The task: Using the records below, write out the line with "Instruction: Click the 12%" and each line after it through the final one, exactly, and only those.
─── Data shown ───
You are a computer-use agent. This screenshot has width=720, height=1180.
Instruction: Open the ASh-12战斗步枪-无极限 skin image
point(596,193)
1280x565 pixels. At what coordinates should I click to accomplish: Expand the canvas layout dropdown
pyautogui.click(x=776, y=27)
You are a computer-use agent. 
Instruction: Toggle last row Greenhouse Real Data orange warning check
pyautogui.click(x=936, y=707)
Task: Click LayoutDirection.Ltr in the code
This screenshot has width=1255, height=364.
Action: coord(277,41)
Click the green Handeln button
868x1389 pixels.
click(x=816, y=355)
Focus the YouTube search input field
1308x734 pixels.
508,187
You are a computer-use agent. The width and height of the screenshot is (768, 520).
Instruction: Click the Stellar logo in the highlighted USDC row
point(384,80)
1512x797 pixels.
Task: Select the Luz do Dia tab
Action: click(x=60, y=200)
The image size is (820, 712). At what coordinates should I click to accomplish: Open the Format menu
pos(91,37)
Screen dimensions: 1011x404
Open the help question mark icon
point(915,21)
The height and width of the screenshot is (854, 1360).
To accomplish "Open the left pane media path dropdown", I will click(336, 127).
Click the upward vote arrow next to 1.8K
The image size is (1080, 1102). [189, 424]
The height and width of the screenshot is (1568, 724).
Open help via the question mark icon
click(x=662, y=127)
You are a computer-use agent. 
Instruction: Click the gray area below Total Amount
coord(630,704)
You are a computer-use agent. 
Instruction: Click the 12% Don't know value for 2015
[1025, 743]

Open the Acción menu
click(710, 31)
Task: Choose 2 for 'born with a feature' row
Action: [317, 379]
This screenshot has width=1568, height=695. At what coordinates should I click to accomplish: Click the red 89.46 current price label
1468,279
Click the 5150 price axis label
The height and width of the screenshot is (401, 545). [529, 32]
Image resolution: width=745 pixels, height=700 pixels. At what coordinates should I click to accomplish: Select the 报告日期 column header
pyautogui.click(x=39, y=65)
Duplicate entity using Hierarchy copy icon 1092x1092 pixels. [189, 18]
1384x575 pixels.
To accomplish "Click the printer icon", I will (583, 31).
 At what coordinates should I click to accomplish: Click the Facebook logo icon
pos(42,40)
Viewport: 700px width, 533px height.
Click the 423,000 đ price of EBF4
───
Answer box:
Instruction: Click the 12% Don't know value for 2015
[1025, 743]

Open the Acción menu
click(710, 31)
Task: Choose 2 for 'born with a feature' row
Action: [317, 379]
This screenshot has width=1568, height=695. At what coordinates should I click to accomplish: Click the red 89.46 current price label
1468,279
Click the 5150 price axis label
The height and width of the screenshot is (401, 545). [529, 32]
Image resolution: width=745 pixels, height=700 pixels. At what coordinates should I click to accomplish: Select the 报告日期 column header
pyautogui.click(x=39, y=65)
Duplicate entity using Hierarchy copy icon 1092x1092 pixels. [189, 18]
1384x575 pixels.
To accomplish "Click the printer icon", I will (583, 31).
 At what coordinates should I click to accomplish: Click the Facebook logo icon
pos(42,40)
Viewport: 700px width, 533px height.
Click the 423,000 đ price of EBF4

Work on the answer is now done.